ABOUT THIS EXERCISE:
Repeat nothing but the lines below running from the one containing "Task: Collapse the Audio Mix tree" to the one containing "The width and". Keep both end lines.

RECORDS PROVIDED:

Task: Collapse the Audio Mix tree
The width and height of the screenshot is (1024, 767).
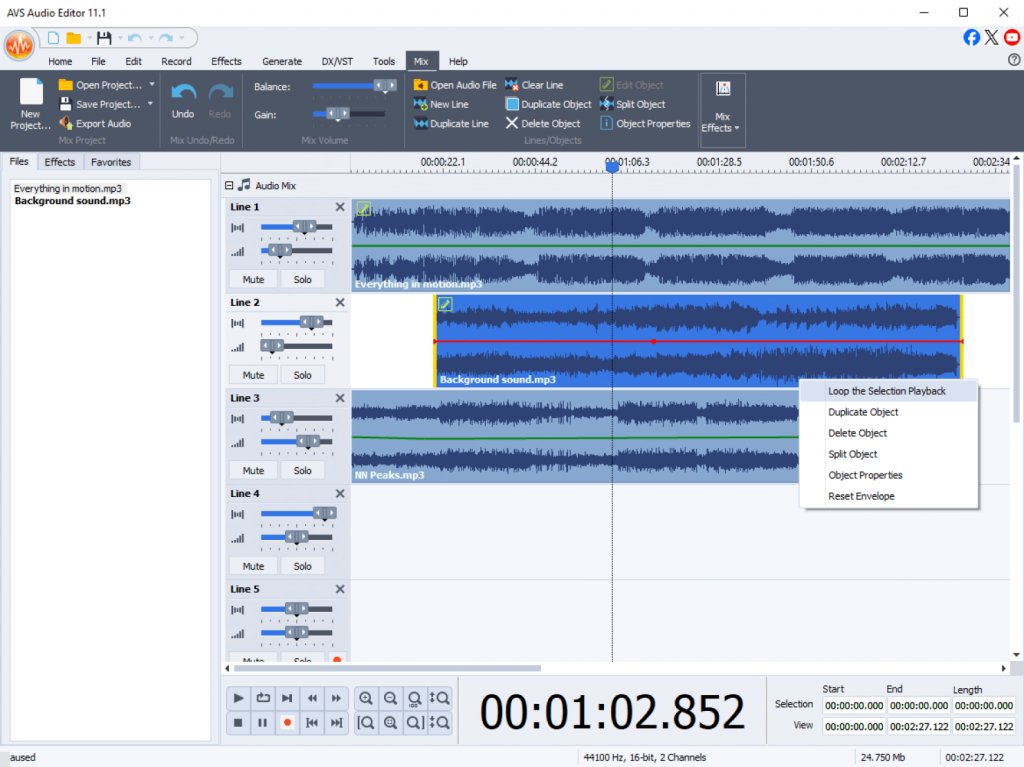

...

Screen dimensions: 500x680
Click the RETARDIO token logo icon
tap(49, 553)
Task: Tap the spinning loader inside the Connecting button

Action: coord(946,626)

---

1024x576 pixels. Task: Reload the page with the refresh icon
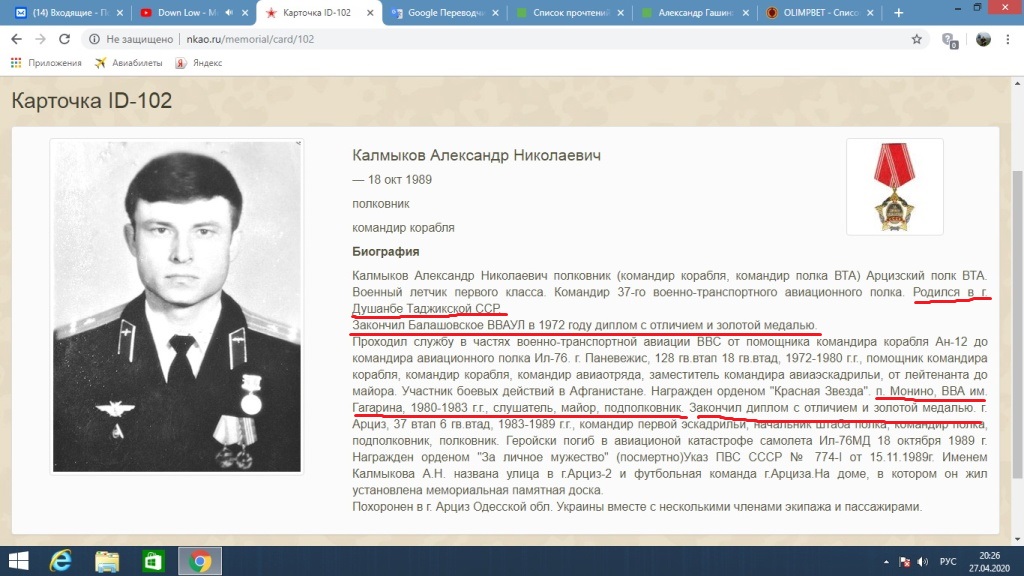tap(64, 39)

RESULT:
Task: Collapse the Audio Mix tree
The width and height of the screenshot is (1024, 767).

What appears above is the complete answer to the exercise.